During days 4–31, obesity and associated hypertension were induced by feeding dogs supplements of cooked beef fat along with a fixed amount of a prescription diet. During this time, body weight increased by −50%. After day 31, dietary fat supplements were minimal and there were no further changes in body weight during the remainder of the study Chronic baroreflex activation (by electrical stimulation of the carotid sinuses) or bilateral surgical renal denervation normalized blood pressure in dogs with established obesity Values are means ± s.e. from 24-hour recordings of arterial pressure. Adapted with permission from REF., American Physiological Society

Fig. 7 |. Potential mechanisms of SNS activation in obesity.
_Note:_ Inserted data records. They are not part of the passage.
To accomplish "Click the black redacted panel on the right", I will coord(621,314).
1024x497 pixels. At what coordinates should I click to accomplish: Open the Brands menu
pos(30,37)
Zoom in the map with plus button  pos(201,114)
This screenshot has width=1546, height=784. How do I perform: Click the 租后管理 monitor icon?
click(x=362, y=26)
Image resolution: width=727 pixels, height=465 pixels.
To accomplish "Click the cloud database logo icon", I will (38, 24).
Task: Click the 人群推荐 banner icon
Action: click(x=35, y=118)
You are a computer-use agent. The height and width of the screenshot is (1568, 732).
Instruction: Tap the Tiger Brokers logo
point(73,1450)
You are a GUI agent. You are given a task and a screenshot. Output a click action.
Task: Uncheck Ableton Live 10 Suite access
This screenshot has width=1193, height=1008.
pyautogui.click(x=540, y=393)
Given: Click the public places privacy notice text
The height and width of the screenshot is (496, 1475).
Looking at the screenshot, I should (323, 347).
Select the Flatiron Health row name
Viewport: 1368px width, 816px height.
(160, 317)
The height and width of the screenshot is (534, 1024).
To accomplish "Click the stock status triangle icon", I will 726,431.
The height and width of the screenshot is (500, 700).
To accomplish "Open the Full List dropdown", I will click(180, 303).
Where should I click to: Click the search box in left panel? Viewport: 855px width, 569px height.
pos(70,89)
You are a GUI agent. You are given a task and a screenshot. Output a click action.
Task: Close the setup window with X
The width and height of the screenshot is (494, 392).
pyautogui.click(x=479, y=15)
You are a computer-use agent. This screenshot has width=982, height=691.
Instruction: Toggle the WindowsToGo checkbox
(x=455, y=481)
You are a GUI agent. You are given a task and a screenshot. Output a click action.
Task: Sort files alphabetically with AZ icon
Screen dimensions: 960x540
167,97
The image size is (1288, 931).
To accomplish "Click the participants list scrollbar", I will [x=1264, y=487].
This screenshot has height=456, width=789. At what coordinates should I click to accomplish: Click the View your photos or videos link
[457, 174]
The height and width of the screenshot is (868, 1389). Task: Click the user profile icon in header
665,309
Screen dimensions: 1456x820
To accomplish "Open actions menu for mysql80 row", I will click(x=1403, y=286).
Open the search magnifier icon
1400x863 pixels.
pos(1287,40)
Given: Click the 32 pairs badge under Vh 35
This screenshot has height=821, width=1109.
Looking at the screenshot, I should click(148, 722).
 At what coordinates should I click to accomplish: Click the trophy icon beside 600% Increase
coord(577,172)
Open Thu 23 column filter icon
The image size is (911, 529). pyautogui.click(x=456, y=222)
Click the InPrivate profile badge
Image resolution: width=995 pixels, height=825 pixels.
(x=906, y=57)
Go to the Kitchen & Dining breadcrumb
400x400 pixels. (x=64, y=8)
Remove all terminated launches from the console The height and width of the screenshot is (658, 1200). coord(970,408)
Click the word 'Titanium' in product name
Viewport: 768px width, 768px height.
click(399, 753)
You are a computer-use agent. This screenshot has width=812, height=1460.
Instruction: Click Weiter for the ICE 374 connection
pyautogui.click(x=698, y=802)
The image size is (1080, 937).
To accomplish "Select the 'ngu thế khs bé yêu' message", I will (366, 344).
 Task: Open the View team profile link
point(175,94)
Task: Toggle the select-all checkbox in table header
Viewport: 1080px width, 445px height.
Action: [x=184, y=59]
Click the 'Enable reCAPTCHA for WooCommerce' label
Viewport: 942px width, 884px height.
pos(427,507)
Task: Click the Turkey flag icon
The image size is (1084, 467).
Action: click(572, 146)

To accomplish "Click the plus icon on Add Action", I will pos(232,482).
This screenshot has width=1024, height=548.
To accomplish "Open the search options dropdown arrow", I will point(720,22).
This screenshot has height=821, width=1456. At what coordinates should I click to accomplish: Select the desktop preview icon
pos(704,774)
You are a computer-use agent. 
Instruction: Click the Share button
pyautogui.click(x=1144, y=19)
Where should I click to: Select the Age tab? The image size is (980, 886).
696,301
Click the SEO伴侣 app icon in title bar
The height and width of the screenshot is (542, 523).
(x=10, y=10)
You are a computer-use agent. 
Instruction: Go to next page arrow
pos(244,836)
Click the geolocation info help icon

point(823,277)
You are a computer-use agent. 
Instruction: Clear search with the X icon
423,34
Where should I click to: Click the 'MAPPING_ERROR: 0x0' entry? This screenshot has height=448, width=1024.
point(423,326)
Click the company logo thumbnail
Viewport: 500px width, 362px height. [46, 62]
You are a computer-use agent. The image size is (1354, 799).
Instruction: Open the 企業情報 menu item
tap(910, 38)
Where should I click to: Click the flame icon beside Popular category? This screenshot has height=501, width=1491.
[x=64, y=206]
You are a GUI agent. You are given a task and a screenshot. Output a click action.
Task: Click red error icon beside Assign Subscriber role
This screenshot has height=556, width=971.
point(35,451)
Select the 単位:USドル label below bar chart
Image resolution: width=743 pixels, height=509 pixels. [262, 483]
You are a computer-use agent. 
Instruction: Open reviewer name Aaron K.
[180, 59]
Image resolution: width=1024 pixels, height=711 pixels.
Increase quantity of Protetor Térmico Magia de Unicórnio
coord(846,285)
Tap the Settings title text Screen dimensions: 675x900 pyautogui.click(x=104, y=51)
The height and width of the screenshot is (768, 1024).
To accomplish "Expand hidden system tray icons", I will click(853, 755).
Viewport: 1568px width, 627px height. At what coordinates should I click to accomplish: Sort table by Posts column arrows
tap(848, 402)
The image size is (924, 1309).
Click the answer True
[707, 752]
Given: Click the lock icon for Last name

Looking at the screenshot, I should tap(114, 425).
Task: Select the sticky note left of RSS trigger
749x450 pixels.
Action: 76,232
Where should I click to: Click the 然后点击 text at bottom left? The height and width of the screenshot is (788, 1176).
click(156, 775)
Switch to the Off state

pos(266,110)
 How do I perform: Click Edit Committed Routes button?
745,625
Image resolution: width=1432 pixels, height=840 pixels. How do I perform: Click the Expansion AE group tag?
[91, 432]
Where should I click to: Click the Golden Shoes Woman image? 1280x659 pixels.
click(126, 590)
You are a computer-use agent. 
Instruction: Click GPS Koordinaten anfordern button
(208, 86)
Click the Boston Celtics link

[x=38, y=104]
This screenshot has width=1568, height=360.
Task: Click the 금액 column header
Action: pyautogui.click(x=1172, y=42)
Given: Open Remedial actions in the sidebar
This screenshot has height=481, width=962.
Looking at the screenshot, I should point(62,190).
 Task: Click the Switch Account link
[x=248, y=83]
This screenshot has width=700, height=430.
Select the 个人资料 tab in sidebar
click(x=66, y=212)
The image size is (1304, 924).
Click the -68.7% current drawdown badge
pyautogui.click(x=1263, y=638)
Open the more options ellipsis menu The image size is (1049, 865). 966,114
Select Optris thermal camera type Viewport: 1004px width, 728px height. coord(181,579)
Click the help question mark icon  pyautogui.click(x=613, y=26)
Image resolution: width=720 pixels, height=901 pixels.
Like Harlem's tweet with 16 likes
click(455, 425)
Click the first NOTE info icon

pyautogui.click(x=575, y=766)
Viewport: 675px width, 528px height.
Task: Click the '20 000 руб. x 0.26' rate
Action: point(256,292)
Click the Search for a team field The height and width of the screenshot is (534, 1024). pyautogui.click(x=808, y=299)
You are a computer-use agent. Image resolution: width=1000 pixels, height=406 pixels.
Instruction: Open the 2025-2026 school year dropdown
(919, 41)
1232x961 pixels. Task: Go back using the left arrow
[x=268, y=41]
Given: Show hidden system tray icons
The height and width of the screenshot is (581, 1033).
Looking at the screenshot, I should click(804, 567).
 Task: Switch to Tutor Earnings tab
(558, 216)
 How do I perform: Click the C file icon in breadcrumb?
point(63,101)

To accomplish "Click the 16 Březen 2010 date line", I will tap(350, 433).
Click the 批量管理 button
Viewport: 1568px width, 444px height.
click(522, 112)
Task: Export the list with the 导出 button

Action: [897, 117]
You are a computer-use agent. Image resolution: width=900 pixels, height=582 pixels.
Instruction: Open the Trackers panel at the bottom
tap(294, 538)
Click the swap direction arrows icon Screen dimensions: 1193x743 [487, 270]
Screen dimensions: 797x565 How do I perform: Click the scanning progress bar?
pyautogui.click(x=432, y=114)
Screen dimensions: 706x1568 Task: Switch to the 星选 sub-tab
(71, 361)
As adipocytes grow larger, they secrete increased amounts of leptin, which increases sympathetic nervous system (SNS) activity mainly by stimulating proopiomelanocortin (POMC) neurons. These neurons release a-melanocyte-stimulating hormone, which stimulates melanocortin 4 receptors (MC4Rs) in the hypothalamus and brainstem. Leptin may also enhance the sensitivity of chemoreceptors to hypoxaemia. Obesity may also stimulate SNS activity via hypoxaemia, hypercapnia and chemoreceptor activation secondary to obstructive sleep apnoea and via other mechanisms that are still poorly defined. Obesity is also associated with rapid onset of baroreceptor dysfunction, but the mediators have not yet been elucidated. MSNA, muscle sympathetic nervous system activity; RSNA, renal sympathetic nerve activity.